■ Written exercise
Reproduce the items from the line that contains "Open the geo map visualization" through the line that contains "Looking at the screenshot, I should (20, 133).", swapping "Forums" for "Help" and leaving all else unchanged.

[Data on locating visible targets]
--------------------------------------------------
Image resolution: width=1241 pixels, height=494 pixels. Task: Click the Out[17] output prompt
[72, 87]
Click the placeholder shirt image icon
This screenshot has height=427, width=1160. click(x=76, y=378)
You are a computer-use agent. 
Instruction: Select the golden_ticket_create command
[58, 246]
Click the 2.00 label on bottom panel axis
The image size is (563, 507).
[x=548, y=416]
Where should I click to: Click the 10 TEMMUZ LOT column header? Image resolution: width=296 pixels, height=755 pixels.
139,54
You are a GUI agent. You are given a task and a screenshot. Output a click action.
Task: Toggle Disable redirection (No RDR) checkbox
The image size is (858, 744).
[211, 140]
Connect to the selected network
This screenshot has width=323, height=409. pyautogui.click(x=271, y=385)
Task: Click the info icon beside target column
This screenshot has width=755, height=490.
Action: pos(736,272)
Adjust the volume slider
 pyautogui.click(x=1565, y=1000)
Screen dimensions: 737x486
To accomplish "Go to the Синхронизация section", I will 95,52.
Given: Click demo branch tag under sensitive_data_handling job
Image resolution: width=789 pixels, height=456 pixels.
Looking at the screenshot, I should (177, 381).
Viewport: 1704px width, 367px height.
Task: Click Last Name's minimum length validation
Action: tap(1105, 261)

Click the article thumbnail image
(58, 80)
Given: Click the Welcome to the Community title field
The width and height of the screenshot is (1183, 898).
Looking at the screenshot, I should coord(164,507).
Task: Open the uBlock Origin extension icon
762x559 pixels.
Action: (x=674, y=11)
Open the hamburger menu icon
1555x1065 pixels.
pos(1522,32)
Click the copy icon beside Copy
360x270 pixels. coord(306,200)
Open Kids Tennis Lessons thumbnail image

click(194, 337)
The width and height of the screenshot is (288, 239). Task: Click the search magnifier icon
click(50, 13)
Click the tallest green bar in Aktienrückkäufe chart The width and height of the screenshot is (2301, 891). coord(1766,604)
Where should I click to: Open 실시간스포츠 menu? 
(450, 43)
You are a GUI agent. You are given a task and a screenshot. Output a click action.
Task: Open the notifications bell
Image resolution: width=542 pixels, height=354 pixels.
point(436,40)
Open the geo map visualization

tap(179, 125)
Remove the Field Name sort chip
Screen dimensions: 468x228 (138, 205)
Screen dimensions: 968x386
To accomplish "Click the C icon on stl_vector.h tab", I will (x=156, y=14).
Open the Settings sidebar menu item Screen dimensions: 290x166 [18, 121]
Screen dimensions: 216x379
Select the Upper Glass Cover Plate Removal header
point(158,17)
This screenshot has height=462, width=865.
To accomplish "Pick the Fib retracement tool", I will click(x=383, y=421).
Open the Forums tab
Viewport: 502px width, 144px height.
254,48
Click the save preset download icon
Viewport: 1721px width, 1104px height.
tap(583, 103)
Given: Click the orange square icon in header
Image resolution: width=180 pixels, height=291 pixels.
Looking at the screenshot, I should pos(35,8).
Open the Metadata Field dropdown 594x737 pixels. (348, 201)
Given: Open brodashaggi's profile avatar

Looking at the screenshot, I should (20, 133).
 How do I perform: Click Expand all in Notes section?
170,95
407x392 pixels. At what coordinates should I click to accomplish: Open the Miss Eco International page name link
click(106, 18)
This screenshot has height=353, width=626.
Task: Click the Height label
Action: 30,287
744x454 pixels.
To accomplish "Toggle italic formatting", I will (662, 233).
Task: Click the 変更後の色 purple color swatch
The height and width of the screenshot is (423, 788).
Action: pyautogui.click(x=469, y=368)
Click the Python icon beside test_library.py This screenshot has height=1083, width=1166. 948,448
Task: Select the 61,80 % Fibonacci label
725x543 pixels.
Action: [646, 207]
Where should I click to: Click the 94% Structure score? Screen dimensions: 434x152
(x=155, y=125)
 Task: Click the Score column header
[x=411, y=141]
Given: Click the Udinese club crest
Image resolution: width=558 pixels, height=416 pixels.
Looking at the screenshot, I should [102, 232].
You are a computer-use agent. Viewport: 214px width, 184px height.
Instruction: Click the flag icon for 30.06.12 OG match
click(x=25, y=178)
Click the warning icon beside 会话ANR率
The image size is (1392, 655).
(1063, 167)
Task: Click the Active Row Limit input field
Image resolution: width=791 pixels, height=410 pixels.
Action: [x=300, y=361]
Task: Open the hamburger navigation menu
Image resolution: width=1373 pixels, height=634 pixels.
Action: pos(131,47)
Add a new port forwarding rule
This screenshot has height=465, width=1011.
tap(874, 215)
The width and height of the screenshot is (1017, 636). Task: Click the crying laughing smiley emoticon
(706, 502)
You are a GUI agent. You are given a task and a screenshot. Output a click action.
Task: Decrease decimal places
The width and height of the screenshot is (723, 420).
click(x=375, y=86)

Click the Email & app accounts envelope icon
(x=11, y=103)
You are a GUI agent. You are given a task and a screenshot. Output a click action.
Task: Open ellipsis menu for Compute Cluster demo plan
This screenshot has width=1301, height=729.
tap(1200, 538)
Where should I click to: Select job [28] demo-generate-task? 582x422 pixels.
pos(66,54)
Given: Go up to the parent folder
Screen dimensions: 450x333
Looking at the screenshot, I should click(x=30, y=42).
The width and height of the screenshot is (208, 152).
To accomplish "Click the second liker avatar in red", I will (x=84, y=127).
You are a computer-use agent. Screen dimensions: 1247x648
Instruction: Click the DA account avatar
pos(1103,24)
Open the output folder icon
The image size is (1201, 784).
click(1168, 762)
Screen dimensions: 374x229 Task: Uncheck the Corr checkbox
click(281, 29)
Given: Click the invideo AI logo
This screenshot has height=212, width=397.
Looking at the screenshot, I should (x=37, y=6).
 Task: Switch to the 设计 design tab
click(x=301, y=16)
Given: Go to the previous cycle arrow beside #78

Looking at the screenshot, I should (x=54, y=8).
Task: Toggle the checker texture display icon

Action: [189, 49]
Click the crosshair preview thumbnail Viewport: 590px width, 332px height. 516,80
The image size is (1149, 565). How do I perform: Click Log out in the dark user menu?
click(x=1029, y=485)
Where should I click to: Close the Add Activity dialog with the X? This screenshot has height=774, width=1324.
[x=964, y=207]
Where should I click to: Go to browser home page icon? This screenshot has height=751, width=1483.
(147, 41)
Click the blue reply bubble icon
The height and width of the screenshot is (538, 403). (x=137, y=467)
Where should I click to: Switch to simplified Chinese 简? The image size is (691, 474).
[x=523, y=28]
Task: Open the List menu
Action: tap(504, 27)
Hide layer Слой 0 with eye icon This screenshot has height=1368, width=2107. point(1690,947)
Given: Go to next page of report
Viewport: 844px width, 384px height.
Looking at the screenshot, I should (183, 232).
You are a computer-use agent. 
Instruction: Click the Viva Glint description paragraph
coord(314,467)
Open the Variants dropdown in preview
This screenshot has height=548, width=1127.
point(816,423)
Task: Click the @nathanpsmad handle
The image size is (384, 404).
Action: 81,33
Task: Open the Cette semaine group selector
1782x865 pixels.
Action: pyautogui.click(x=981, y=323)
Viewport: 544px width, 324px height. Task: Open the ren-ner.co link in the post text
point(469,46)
--------------------------------------------------
■ Complete output
Open the geo map visualization

tap(179, 125)
Remove the Field Name sort chip
Screen dimensions: 468x228 (138, 205)
Screen dimensions: 968x386
To accomplish "Click the C icon on stl_vector.h tab", I will (x=156, y=14).
Open the Settings sidebar menu item Screen dimensions: 290x166 [18, 121]
Screen dimensions: 216x379
Select the Upper Glass Cover Plate Removal header
point(158,17)
This screenshot has height=462, width=865.
To accomplish "Pick the Fib retracement tool", I will click(x=383, y=421).
Open the Help tab
Viewport: 502px width, 144px height.
254,48
Click the save preset download icon
Viewport: 1721px width, 1104px height.
tap(583, 103)
Given: Click the orange square icon in header
Image resolution: width=180 pixels, height=291 pixels.
Looking at the screenshot, I should pos(35,8).
Open the Metadata Field dropdown 594x737 pixels. (348, 201)
Given: Open brodashaggi's profile avatar

Looking at the screenshot, I should (20, 133).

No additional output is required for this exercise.